The carrier is also launching new routes, bringing back 220 cabin crew and hiring 150 more as domestic travel demand continues to soar, with more than 80 per cent of the airline’s pre-pandemic domestic capacity expected to be back in place by mid-June.
Virgin Australia Group CEO, Jayne Hrdlicka, said the airline was strongly focused on its domestic recovery program, which includes delivering experiences guests love while providing great value for leisure travellers, corporates and SMEs.
“We are building a strong and disciplined business, obsessed with providing our customers the very best of Virgin Australia travel experiences,” she said.
“More aircraft means more flying, and with easing travel restrictions, there are more opportunities to further support domestic tourism and the nation’s economic recovery from COVID-19.
“Today, we are operating around 850 weekly return flights, and as we approach the June school holidays, we will add another 220 return flights per week to our schedule. By mid-June, we expect to be operating more than 80 per cent of our pre-COVID domestic capacity.
“We’re hopeful that domestic border closures will soon be a thing of the past and are continuing to see positive signs of consumer recovery. As an example of this, we’ve had multiple record-breaking sales days of half-priced fares, with more than 75 per cent of the tickets being booked for travel from May onwards.
“All of this will provide much-needed certainty for hundreds of our team members, who through no fault of their own, were required to give up their jobs because of the extraordinary impacts of the pandemic. We are thrilled to be able to welcome many of them back to Virgin Australia,” Hrdlicka said.
Alongside to 10 recalled Boeing 737s from lessors, the airline revealed the acquisition of further aircraft was under investigation.
The airline said the first three aircraft will join the airline’s mainline fleet this month while the remainder are set to progressively enter service by October.
The Company has also entered into wet lease arrangements with Alliance Airlines to operate Fokker 100 services on behalf of Virgin Australia between Brisbane-Alice Springs and Brisbane-Mt Isa from 19 April 2021.
According to the carrier, the move will allow Virgin Australia to explore more efficient ways of managing capacity and frequencies to support choice and convenience for regional customers.
Using an Airbus A320 aircraft, Virgin Australia Regional Airlines will also move to operate select services on mainline routes between Perth-Darwin, Perth-Broome and Perth-Adelaide from next month.
These arrangements will support the redeployment of the Boeing 737 aircraft to other markets, according to Virgin Australia.
Between now and the June school holidays, the airline is also set to add more than 220 return flights per week to its schedule, offering new and extended seasonal services and expanded frequencies on key business and leisure routes.
Trans-Tasman services to Queenstown are set to recommence for the school holidays on 18 September 2021.
New and extended seasonal services include:
-Melbourne – Hamilton Island (3 flights per week from 08 June to 31 October)
-Melbourne – Darwin (daily flights from 10 June to 31 October)

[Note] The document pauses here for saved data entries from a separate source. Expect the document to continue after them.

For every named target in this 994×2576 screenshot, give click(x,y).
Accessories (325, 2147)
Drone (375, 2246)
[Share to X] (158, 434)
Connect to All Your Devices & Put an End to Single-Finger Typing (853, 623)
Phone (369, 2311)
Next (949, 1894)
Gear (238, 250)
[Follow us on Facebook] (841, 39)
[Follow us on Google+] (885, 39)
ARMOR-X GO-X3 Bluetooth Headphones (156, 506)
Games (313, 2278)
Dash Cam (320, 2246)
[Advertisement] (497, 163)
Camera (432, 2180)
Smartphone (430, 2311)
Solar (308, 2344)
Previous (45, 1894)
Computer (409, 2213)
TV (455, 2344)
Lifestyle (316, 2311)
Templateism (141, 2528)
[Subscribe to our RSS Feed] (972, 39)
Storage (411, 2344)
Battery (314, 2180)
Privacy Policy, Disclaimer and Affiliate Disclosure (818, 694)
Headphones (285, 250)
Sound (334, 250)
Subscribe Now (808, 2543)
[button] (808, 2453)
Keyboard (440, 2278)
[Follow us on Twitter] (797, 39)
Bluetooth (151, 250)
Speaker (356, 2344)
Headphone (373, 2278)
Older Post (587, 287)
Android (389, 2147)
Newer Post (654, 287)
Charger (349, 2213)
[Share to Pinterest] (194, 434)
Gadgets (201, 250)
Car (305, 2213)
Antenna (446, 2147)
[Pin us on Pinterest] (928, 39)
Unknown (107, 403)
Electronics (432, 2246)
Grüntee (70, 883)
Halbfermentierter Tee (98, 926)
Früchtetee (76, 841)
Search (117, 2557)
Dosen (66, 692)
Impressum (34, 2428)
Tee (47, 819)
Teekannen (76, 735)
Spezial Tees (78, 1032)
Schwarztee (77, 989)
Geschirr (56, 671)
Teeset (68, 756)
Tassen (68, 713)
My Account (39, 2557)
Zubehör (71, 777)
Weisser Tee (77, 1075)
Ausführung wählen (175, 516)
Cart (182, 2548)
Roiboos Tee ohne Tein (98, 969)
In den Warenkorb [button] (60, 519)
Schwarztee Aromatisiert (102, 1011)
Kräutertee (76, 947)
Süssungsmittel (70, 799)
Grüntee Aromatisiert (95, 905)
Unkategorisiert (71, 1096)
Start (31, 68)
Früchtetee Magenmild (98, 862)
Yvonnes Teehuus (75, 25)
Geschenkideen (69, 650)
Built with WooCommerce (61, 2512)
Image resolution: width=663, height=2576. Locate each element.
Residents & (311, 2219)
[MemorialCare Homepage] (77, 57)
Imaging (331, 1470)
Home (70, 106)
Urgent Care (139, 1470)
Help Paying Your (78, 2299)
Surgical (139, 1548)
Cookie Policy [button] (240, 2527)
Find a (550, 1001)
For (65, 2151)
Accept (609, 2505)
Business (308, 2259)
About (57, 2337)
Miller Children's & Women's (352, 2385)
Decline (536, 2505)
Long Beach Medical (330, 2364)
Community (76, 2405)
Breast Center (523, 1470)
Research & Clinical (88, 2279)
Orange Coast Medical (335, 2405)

-Brisbane – Launceston (4 flights per week from 17 June to 25 July) – seasonal extension
-Melbourne – Ballina Byron Bay (5 flights per week from 09 June to 31 October) – seasonal extension
-Brisbane – Queenstown (4 flights per week from 18 September)
-Sydney – Queenstown (4 flights per week from 18 September)
Expanded frequencies include:
-Sydney – Perth (up to 4 flights per day by 23 May)
-Melbourne – Perth (up to 6 flights per day by 23 May)
-Sydney – Adelaide (up to 5 flights per day by 23 May)
-Melbourne – Adelaide (Up to 9 flights per day by 20 June)
-Brisbane – Adelaide (up to 5 flights per day by 20 June)
-Sydney – Gold Coast (up to 9 flights per day by 20 June)
-Melbourne – Gold Coast (up to 8 flights per day by 20 June)
-Melbourne – Sydney (up to 25 flights per day by 20 June)
-Melbourne – Brisbane (up to 13 flights per day by 20 June)
-Brisbane – Sydney (up to 15 flights per day by 20 June)
-Sunshine Coast – Melbourne (up to 3 flights per day by 20 June)
-Sunshine Coast – Sydney (up to 3 flights per day by 20 June)
-Brisbane – Townsville (up to 4 flights per day by 20 June)
-Brisbane – Mackay (up to 4 flights per day by 20 June)
Hrdlicka said ahead of the resumption of short-haul international travel beyond New Zealand, the company continues to consider relevant government and health advice around vaccination and any decisions in line with passenger and crew health and safety.